### SOURCE MATERIAL
===============

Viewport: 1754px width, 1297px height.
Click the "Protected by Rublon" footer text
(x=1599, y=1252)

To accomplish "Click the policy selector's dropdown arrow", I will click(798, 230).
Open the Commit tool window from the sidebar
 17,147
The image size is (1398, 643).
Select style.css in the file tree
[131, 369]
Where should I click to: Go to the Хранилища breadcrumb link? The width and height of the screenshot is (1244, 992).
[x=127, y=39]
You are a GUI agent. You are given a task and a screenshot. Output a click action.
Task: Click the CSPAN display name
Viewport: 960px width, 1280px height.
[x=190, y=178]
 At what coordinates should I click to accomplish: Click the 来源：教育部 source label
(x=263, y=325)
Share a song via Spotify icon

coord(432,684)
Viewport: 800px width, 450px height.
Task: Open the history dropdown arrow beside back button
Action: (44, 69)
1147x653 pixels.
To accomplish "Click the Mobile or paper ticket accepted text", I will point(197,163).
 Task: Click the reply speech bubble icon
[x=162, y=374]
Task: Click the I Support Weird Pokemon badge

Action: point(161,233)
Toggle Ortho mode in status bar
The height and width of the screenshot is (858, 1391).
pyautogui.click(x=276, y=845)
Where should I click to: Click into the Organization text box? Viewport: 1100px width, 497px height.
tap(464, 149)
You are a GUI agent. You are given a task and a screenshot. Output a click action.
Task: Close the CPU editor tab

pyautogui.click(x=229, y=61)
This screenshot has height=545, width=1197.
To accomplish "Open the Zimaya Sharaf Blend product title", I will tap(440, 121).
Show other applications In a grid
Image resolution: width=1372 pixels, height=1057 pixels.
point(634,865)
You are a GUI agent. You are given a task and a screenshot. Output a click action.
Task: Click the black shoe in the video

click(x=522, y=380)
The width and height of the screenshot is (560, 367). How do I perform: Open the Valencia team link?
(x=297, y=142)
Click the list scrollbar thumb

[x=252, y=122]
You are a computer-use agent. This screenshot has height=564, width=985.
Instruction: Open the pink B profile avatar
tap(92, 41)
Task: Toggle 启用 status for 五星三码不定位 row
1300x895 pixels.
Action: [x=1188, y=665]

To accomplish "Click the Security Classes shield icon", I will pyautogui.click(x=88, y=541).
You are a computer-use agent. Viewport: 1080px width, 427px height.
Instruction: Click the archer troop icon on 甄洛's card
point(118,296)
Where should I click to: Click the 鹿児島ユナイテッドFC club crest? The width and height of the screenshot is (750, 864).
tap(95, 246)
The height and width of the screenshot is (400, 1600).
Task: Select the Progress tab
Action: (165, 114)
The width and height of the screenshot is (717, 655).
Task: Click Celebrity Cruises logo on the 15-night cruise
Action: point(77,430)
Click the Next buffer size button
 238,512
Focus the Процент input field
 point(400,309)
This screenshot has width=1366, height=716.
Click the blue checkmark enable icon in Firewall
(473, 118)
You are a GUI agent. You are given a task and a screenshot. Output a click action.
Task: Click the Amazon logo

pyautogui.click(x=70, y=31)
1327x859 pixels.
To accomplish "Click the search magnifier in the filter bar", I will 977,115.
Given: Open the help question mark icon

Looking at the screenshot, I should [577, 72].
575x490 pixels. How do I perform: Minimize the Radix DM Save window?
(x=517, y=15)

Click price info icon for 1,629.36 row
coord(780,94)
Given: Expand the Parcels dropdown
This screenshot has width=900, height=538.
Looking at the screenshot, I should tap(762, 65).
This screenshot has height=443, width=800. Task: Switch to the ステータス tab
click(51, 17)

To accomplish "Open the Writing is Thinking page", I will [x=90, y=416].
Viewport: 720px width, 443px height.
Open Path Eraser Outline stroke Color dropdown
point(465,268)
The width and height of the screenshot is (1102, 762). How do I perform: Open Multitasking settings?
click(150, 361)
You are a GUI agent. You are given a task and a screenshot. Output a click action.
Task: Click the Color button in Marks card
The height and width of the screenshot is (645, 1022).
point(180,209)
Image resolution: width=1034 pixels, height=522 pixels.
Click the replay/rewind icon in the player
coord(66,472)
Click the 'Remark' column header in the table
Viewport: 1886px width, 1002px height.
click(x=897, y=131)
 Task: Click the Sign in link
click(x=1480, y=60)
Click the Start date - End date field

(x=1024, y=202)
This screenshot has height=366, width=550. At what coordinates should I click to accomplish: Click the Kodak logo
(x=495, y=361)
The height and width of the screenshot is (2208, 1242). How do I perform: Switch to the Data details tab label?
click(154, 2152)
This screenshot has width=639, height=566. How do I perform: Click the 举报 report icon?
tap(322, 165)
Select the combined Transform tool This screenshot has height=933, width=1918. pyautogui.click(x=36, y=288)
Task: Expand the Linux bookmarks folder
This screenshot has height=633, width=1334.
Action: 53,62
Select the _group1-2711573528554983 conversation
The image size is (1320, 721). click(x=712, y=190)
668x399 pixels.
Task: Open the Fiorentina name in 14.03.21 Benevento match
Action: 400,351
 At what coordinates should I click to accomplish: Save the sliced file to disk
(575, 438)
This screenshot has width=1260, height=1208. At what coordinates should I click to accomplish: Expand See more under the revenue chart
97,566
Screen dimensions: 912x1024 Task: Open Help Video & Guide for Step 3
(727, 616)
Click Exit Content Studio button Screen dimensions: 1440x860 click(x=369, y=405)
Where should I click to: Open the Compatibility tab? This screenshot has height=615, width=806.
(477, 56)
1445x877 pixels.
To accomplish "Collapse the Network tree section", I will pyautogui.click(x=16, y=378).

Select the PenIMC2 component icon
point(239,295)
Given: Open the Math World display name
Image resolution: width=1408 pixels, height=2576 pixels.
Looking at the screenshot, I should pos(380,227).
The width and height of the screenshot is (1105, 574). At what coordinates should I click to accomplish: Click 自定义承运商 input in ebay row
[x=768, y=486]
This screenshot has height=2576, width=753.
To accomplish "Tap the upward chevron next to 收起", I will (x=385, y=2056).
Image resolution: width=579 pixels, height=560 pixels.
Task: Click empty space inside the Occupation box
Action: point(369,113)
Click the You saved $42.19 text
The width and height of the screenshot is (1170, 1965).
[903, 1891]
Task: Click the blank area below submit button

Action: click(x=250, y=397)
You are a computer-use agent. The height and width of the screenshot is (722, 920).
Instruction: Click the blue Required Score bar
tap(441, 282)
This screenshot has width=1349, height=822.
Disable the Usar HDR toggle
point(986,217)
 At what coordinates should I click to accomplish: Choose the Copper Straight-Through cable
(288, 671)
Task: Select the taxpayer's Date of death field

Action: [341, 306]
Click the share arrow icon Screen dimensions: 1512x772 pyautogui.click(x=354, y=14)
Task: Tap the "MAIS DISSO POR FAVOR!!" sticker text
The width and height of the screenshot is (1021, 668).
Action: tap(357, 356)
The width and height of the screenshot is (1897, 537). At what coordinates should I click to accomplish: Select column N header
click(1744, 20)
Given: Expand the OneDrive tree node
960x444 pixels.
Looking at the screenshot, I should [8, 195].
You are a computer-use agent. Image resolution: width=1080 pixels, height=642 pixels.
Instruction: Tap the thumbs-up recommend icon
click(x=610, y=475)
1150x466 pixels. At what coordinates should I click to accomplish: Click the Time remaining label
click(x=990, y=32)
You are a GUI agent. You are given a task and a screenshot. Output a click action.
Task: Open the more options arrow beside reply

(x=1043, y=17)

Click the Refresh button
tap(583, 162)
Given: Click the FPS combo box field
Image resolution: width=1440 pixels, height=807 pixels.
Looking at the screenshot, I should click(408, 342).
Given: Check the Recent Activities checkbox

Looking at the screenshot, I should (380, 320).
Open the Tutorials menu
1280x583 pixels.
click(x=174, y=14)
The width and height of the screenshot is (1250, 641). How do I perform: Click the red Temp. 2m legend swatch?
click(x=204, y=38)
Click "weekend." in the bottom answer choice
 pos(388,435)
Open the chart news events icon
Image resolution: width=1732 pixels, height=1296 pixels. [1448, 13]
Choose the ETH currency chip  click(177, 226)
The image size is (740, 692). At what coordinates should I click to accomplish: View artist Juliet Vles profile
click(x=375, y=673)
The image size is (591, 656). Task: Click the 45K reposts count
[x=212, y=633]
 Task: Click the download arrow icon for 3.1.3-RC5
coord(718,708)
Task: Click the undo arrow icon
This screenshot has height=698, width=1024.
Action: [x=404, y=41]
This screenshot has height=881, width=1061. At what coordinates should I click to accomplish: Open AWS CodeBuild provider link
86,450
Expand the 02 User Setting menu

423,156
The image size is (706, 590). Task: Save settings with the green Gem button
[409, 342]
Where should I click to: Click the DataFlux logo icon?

===============

### WORK INSTRUCTION
Return the lines of the listing where the string "display" appears.

### EXPECTED ANSWER
Task: Click the CSPAN display name
Given: Open the Math World display name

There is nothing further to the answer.